화학공학소재연구정보센터
Macromolecules, Vol.44, No.24, 9839-9851, 2011
Coarse-Grained Simulations of Penetrant Transport in Polymer Nanocomposites
We report the results of coarse-grained simulations of the transport of penetrants in polymer nanocomposite materials. This work was motivated by recent experimental results in the context of conductivity and barrier properties of polymer nanocomposites. We adopt a coarse-grained simulation formalism which is suitable for studying issues surrounding the transport of ions, large gas molecules and probes in polymer nanocomposite systems. The results presented focuses on two issues: (i) the role of polymer interfacial layers and (ii) the influence of polymer matrix dynamics upon the transport properties of polymer-nanoparticle mixtures.
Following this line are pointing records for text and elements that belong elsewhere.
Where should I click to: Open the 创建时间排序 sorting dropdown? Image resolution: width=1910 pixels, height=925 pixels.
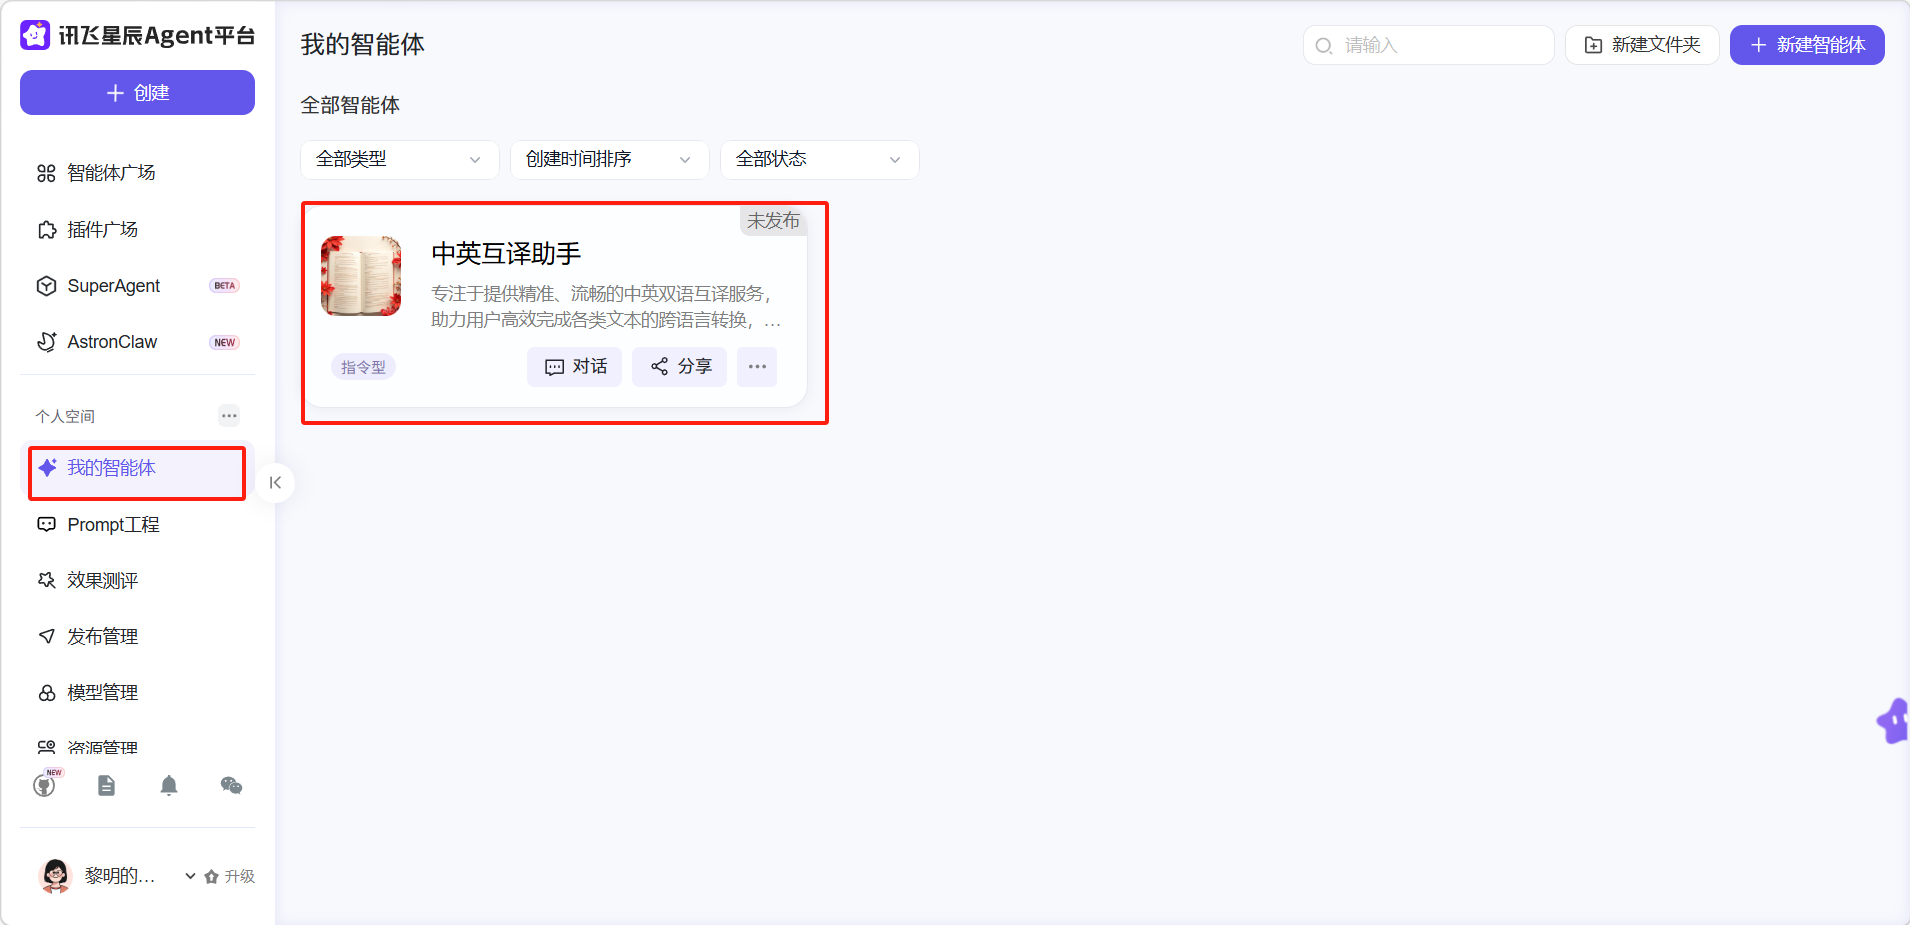pos(609,160)
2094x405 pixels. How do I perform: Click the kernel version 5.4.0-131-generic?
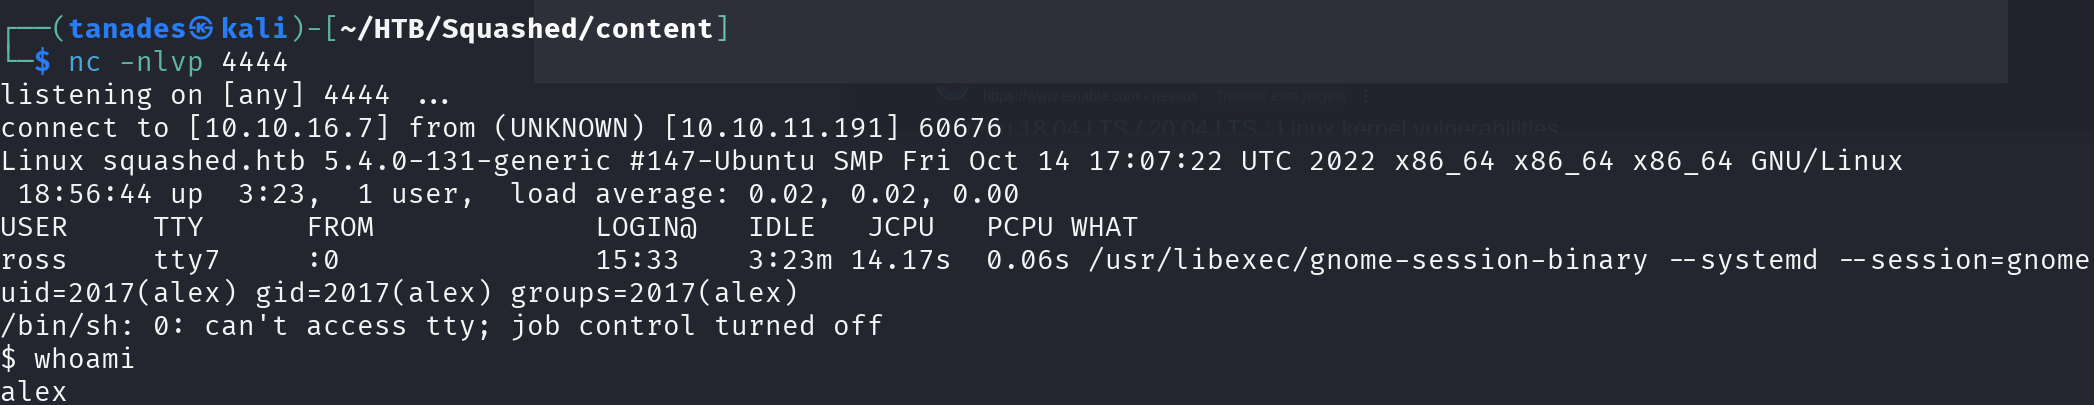[x=467, y=161]
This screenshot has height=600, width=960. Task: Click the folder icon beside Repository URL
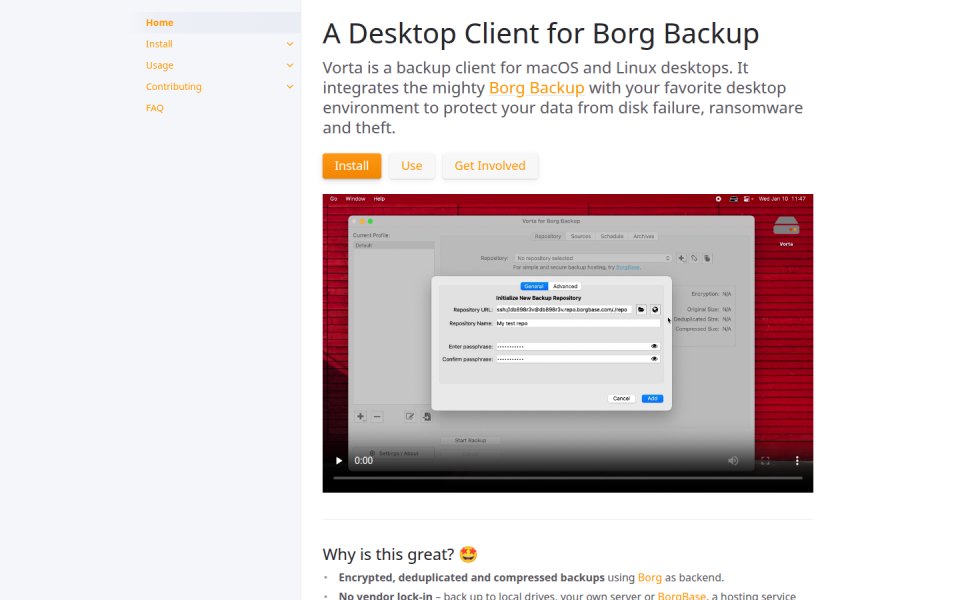pos(641,310)
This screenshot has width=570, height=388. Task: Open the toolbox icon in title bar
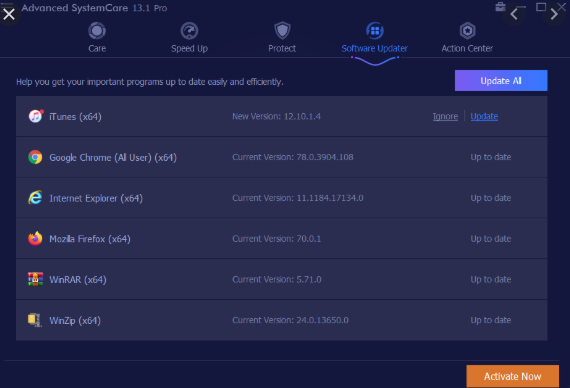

Our results indicate that in our model the penetrant transport properties are dominated by the "filler" effect, in which the particles act as obstructions for the penetrant diffusion. Interfacial effects, which are driven by the polymer-particle interactions play a role, but their impact is shown to be less important than the filler effect. A second outcome of our work is a demonstration that matrix segmental dynamics play a very important role in determining the overall transport properties of the PNC. For nanoparticle systems, such effects are shown to lead to significant deviations from continuum mechanical theories for the effective properties of particulate dispersions.